#### 引用文
>>>

「腰痛を改善したい」
年代を問わず腰痛で悩んでいる人が最近特に増えているようです。
一口に腰痛といっても、原因や症状は様々です。
○腰痛症
レントゲン等の検査で特に異常が見つからなくても、腰のこわばり、重だるさ、鈍い痛みがある。
それは、普段の悪い姿勢で筋肉に負担がかかったものかもしれません。デスクワークの多い人は前かがみがツラく、スポーツで痛めた人は反りかえりがツライようです。
いずれも筋肉の柔軟性を高めることが大事です。前屈、側屈、ねじりなど無理せず筋肉をやわらげましょう。
○ぎっくり腰
突然腰部に激痛が走り、身動きが取れなくなったものです。
筋肉や靭帯が急に引き伸ばされたり、椎間板が靭帯を圧迫したりと言われますが、日頃の過労の蓄積が腰に来たということで、腰を痛くして動けなくして体を休めさせようとしています。
素直に楽な姿勢で(えびの様に丸くなって)患部を冷やして休むことです。休養第一です。風呂や湿布で温める人がいますが、温めることは厳禁です。
一般的には1日目くらいは冷やして、2日目くらいからは自然のままが良いでしょう。

<<<

#### 指示
引用文の「素直に楽な姿勢で」で始まる段落を、主な内容を残して箇条書きにまとめてください。

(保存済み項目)
>>>

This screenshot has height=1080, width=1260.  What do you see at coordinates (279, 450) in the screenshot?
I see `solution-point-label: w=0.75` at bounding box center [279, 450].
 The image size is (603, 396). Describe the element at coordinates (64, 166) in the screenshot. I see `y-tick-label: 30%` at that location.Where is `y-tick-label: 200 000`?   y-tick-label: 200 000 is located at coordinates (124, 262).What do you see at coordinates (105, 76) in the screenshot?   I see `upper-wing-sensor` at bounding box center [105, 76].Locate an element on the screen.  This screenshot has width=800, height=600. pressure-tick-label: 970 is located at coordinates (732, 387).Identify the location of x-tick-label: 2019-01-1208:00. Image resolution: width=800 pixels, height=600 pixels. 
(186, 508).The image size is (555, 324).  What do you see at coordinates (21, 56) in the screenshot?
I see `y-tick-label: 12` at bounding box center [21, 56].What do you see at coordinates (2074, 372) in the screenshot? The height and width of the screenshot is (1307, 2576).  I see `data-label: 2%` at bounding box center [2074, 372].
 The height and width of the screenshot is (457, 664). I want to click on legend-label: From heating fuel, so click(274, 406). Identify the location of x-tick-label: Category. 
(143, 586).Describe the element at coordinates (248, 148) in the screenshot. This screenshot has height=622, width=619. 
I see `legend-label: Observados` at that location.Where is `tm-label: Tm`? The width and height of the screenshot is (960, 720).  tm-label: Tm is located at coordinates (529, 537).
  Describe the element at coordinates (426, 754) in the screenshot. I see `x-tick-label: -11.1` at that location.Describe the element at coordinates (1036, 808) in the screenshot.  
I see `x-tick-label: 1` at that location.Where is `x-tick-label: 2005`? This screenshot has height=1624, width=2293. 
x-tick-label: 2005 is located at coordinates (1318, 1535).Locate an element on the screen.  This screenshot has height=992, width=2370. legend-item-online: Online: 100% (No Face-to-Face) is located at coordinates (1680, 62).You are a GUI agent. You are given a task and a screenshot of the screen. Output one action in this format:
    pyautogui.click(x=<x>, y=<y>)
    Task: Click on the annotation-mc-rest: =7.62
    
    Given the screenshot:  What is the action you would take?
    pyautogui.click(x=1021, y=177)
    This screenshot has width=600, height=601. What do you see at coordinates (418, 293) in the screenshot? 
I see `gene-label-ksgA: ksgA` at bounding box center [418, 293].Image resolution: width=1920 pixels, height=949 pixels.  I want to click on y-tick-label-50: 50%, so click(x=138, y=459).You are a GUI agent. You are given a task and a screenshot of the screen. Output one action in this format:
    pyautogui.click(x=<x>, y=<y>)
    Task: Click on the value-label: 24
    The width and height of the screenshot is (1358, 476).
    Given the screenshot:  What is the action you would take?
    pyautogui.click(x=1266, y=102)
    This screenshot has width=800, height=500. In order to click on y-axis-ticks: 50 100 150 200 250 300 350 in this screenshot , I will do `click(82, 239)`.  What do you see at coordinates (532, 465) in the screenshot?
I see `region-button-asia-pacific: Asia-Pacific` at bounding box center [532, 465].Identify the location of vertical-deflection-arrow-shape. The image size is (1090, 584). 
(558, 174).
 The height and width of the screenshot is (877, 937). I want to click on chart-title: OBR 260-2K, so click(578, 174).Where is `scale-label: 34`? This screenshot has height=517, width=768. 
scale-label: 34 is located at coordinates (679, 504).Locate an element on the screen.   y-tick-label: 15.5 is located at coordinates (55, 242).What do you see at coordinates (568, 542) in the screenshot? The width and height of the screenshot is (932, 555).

<<<

#### 解答
・楽な姿勢(えびのように丸くなる)で患部を冷やして休む
・休養が第一
・風呂や湿布で温めるのは厳禁